RÉGIONS:

SUBSCRIBE:

Sign up for weekly updates

L'Index de RSF met en lumière le recul de l'Europe et d'Israël dans son classement; l'Érythrée, la Corée du Nord et le Turkménistan sont les pires endroits du monde pour les journalistes

Reporters sans frontières (RSF) a rendu public le 20 octobre son dernier Index de la liberté de la presse, qui montre comment des pays d'Europe, Israël et l'Iran ont tous glissé dans le classement. L'Indice classe le degré de liberté de la presse à travers le monde ainsi que les efforts déployés par les gouvernements pour protéger les droits des journalistes.

Bien que les treize premières places soient détenues par des pays d'Europe, un grand nombre d'entre eux ont glissé dans l'index: « Il est troublant de voir des démocraties d'Europe comme la France, l'Italie et la Slovaquie perdre régulièrement du terrain, année après année », dit RSF. « L'Europe devrait donner l'exemple en matière de libertés civiles. Comment pouvez-vous condamner les violations des droits de la personne à l'étranger si vous ne vous comportez pas de manière irréprochable chez vous ? L'effet Obama, qui a permis aux États-Unis de reprendre 16 places dans l'index, n'est pas suffisant pour nous rassurer. »

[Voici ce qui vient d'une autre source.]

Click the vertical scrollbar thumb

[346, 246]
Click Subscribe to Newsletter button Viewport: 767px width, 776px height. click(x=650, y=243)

Les États-Unis arrivent maintenant au 20e rang parce que le président Barack Obama est moins « faucon » que son prédécesseur, dit RSF. Les États-Unis ont aussi cependant un autre classement, au 108e rang, pour leurs actions extra territoriales. Les États-Unis et Israël ont tous deux un classement qui porte sur leurs gestes à l'extérieur de leurs propres frontières.

L'offensive militaire d'Israël dans la Bande de Gaza a eu un effet sur son classement, celui-ci ayant reculé de 47 places pour le situer au 93e rang, derrière plusieurs autres pays de la région. Des journalistes ont été arrêtés illégalement et incarcérés. Israël a eu droit à un deuxième classement, au 150e rang, à cause de ses actions extra territoriales. Une vingtaine de journalistes environ ont été blessés par les forces militaires israéliennes dans la Bande de Gaza, et trois d'entre eux ont été tués tandis qu'ils couvraient le conflit.

La principale menace en Europe vient d'une nouvelle législation qui compromet le travail des journalistes, dit RSF. En Slovaquie (44e), le ministre de la Culture exerce une forte influence sur les publications. En Occident, le Canada a également perdu du terrain et glissé au 19e rang.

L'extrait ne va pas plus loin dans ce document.